La semana pasada, siendo ya oficial la salida de Valcke, y una vez realizada la gala del Balón de Oro sin el riesgo de ser boicoteada por el Madrid, se comunicó oportunamente la sentencia.

La reglamentación de protección de niños, que se ha ido endureciendo en los últimos años, probablemente sea el único estandarte de moralidad que puede sostener FIFA en esta era de total desprestigio. Esta legislación tiene como fundamento moral; por un lado, atacar directamente a los oportunistas que sólo persiguiendo un fin económico se aprovechan de jóvenes futbolistas, y por otro, evitar el desarraigo familiar.

El primer punto, no resiste demasiado análisis. Todo esfuerzo realizado para denunciar y erradicar las mafias de intermediarios que engañan a padres y niños, debe ser respaldado de forma unánime por todo el ambiente del futbol.

En cuanto a la cuestión del desarraigo, el análisis no es tan sencillo. Como está planteado el reglamento en la actualidad, en la práctica, pueden producirse claras anomalías en su aplicación.

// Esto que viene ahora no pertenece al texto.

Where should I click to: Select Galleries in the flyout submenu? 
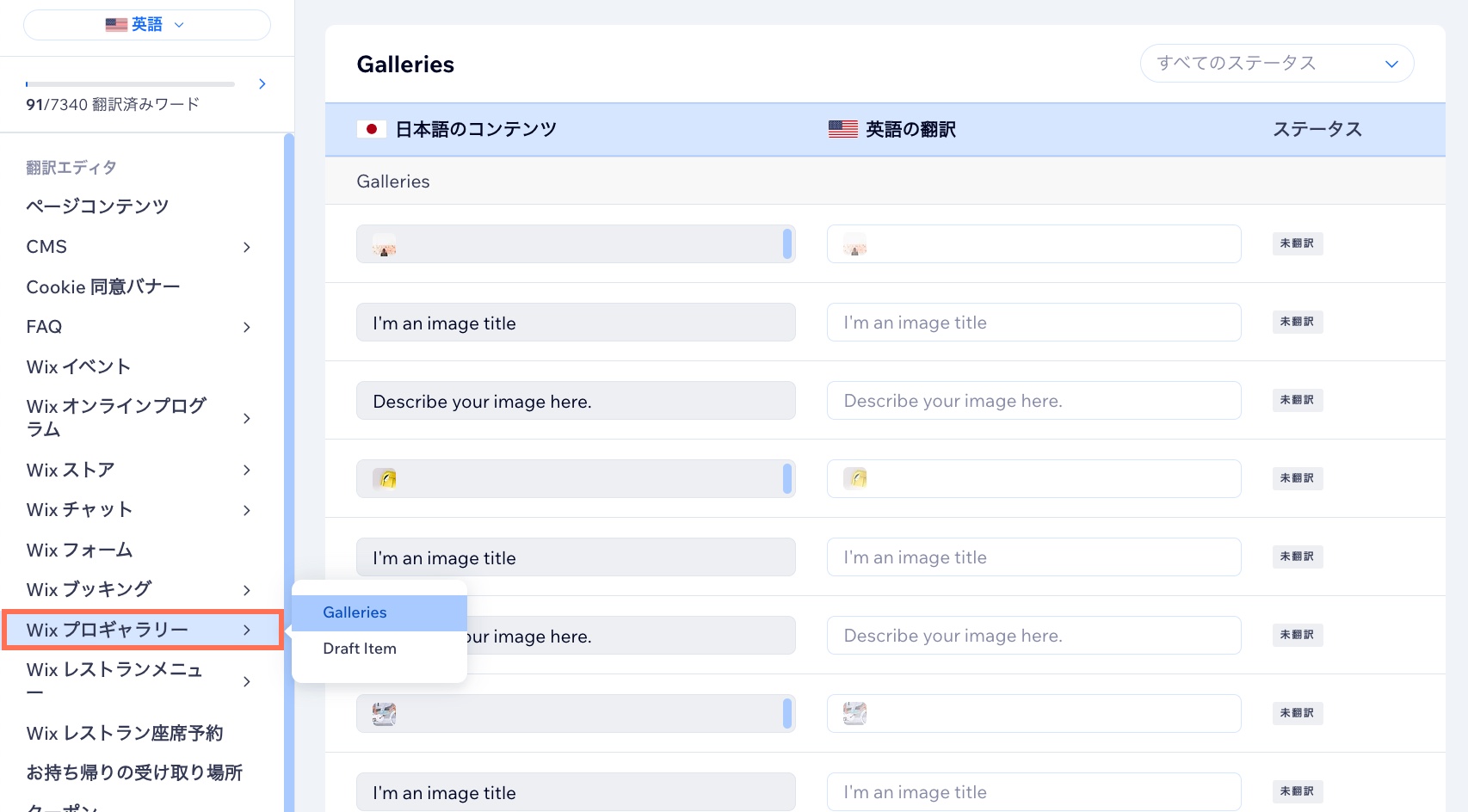click(x=355, y=612)
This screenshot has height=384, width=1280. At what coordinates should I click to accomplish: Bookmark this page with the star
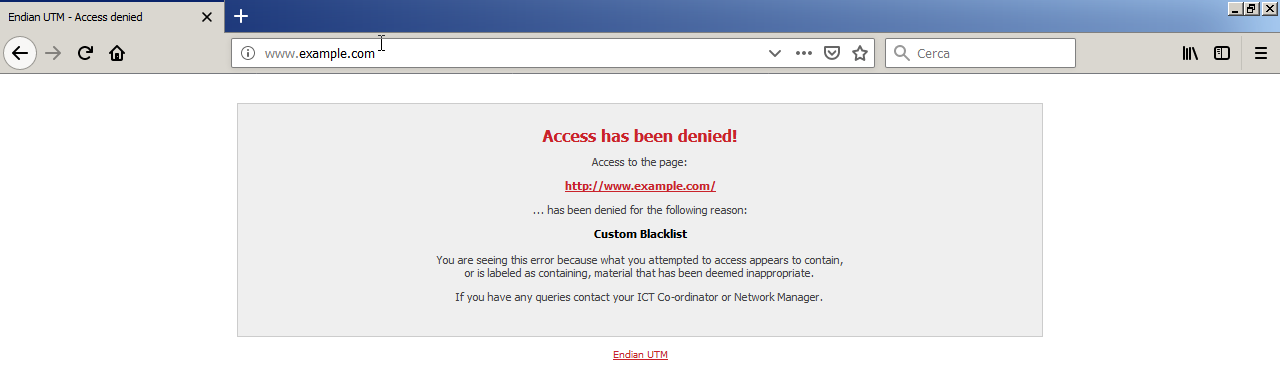pos(860,53)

Por ejemplo: entre los más de 30 casos observados en el expediente del club merengue se encuentran dos hijos de Zidane. Con ellos, puede existir una falta ante una interpretación fundamentalista del artículo 19.2 del reglamento que expresa que sólo se pueden incorporar juveniles foráneos “si sus padres cambian su domicilio al país donde el nuevo club tiene su sede por razones no relacionadas con el futbol”. ¿Cómo aplica esto con los hijos del crack francés? Sin lugar a dudas, si algo hizo Zidane cuando llegó a Madrid, fue jugar al futbol…

¿Y en otros casos? ¿Si los padres ante la propuesta de un club aceptan una oferta de trabajo para cambiar su residencia porque consideran que es la mejor decisión para el futuro de su hijo y su familia? ¿Qué hubiese sido de Messi si el Barcelona no se cruzaba en su camino y podía hacerse cargo de su tratamiento de crecimiento? ¿Puede la FIFA decidir mejor que los padres en estos casos?

Es difícil juzgar si los clubes españoles sancionados recientemente infringieron o no el reglamento. Lo que es muy sencillo de demostrar, es que difícilmente un joven de cualquier latitud encontrará mejores lugares para desarrollarse como jugador y verse mejor tratado que en las canteras del Madrid, Atlético y Barcelona, club que fue sancionado el año pasado.

Sin duda, es un reglamento bien intencionado que debe ser revisado para que su aplicación no termine generando más problemas que beneficios.